Send me a mailing address and I'll put a Thwizzler version 2.0 in the mail
to you.

It's very interesting to 'thwizzle' people's faces and note the wide variety
of responses, all the way from "No! Don't do that! I hate being tickled!"
to a sheer bliss/laughter response to all levels of non-sensitivity.

The Thwizzler evolved from imagining the Buddha sitting in meditation for
hours under the bodhi tree. "What about the flies?" I asked myself. "What
about the mosquitos? Was malaria ubiquitous among all the forest sadhus?"
I then thought, 'Well, maybe he broke a small twig from the bodhi tree, put
the stem in his mouth and 'thwizzled' it up and down with his teeth to keep
the flies from flying up his nose.

Another solution would be to comb his hair over his face -- something I saw recently in a series of news articles about 'the boy buddha' in India - a youngster who decided to sit in meditation inside a tree until he achieved enlightenment.

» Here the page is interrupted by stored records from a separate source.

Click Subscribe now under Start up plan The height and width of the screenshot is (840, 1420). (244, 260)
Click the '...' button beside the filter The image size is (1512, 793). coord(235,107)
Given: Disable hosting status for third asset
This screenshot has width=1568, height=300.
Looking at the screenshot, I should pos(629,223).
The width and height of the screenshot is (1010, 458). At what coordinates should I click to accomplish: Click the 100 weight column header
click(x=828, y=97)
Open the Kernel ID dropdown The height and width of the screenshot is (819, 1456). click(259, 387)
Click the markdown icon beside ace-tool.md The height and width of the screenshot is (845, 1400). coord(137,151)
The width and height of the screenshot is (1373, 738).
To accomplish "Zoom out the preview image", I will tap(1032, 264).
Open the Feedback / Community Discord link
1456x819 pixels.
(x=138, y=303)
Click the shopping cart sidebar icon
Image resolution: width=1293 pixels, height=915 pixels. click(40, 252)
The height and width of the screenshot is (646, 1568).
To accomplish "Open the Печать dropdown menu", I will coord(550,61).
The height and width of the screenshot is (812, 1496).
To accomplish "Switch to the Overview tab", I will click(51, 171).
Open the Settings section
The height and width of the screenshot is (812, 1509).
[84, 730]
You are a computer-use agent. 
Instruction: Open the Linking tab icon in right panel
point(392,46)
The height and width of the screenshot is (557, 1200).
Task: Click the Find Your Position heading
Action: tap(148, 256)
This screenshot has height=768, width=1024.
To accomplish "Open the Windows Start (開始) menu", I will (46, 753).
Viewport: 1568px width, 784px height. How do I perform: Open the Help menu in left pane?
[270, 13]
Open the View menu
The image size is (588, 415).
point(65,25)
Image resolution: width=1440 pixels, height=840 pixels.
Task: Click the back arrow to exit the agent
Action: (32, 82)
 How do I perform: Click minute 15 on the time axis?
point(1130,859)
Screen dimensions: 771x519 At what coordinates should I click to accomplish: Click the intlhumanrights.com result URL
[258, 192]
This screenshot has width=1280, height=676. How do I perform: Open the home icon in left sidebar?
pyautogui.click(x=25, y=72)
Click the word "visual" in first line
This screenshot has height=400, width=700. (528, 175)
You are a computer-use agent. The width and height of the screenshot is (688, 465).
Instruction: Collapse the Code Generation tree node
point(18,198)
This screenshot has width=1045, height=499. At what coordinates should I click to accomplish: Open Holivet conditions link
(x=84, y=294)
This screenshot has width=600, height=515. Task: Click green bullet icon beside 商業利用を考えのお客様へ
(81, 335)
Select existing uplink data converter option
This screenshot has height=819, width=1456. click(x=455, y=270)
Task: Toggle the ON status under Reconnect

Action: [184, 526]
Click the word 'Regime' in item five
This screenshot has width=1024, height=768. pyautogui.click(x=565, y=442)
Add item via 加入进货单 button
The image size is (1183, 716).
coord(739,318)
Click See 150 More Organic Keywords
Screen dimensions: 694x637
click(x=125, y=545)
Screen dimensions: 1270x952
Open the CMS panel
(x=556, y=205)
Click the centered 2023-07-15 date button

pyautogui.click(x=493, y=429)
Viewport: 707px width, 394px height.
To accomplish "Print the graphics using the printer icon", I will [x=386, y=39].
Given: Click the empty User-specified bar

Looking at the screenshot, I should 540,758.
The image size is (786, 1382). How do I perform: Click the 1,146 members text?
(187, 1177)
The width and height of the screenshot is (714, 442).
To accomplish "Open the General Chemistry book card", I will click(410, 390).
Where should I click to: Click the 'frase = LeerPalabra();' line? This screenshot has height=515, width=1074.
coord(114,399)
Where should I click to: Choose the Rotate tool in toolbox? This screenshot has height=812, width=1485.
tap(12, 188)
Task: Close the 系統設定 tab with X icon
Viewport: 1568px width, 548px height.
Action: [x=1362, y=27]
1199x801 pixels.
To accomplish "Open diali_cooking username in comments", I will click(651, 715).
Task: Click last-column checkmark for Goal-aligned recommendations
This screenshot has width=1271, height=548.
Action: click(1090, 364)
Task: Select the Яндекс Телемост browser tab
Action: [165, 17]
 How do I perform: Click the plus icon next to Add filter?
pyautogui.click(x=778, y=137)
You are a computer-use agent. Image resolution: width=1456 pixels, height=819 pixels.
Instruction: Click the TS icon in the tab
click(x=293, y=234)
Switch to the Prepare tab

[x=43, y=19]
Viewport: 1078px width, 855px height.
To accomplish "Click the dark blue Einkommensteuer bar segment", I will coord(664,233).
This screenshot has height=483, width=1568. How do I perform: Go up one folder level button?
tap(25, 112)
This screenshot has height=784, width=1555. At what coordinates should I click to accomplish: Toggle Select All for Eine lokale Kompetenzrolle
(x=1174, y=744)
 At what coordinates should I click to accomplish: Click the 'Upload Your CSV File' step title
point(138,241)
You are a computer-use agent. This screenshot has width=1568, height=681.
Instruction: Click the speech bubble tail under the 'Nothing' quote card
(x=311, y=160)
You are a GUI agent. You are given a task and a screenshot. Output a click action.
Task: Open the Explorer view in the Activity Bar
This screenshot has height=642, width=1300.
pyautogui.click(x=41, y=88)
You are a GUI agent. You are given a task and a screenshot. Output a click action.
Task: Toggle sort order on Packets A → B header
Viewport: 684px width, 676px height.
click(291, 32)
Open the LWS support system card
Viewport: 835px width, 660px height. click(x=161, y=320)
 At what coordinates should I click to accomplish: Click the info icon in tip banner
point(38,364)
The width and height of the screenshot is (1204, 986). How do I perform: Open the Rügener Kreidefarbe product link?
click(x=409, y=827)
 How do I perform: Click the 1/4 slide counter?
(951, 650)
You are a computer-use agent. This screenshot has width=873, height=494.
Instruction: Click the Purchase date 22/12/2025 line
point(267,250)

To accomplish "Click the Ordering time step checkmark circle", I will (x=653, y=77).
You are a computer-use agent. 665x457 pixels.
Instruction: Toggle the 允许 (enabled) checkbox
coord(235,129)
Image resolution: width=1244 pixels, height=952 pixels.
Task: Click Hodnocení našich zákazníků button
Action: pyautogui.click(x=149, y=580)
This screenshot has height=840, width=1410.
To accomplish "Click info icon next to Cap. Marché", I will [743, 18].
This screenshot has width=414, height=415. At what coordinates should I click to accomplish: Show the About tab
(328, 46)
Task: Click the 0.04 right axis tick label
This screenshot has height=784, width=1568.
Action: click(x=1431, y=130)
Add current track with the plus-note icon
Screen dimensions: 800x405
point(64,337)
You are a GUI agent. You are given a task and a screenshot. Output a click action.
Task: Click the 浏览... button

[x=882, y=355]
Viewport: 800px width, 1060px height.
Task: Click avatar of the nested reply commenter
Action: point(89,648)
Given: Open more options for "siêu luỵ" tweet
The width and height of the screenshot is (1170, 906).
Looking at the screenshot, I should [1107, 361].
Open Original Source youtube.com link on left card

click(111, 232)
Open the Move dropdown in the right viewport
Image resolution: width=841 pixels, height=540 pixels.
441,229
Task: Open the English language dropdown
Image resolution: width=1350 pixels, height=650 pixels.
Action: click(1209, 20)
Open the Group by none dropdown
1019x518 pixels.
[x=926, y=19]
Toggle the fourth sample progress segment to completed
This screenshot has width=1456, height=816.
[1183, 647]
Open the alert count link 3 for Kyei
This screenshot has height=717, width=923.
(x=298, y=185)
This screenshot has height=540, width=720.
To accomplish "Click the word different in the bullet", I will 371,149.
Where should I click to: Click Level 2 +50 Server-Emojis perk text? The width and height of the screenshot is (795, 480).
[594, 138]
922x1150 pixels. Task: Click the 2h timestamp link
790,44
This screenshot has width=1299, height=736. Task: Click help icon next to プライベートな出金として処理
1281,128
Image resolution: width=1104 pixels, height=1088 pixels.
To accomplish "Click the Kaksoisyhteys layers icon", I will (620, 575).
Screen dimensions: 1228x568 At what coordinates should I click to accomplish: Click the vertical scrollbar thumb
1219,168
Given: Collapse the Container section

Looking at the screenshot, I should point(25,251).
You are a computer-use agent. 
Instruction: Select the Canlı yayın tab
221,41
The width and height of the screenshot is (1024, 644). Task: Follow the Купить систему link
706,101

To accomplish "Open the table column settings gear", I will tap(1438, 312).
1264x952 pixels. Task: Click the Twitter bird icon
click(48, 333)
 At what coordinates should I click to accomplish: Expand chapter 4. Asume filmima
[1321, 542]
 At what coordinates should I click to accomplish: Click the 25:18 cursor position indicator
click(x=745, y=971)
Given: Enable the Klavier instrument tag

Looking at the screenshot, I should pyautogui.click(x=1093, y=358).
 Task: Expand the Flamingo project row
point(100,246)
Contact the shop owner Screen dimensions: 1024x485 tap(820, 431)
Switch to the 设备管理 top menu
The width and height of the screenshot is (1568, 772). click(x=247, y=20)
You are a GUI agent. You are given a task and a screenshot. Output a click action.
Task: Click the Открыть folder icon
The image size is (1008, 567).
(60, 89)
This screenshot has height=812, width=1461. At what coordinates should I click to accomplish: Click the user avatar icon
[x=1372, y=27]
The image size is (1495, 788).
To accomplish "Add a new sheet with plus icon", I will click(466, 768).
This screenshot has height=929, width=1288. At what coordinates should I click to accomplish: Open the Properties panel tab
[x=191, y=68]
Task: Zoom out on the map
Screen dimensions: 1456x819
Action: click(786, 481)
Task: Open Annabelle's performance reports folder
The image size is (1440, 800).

This caused enough of a stir that busloads of people started arriving for his darshan, so finally he disappeared, leaving word that he was going to the forest for seven years - alone. Smart kid! I now 'thwizzle' my facial nerves for about a minute before meditating
because it sensitizes things to the point that just breathing becomes a
higher bliss state. Occasionally it triggers a full-body spasm or convulsion
that I think relates to Wilhelm Reich's orgasm reflex, so I'm re-reading his
books after a 40+ year lapse. I also think it ties into why Quakers were
nicknamed 'Quakers' and Shakers 'Shakers.' More about this as I learn more.
I'm REALLY onto something this time!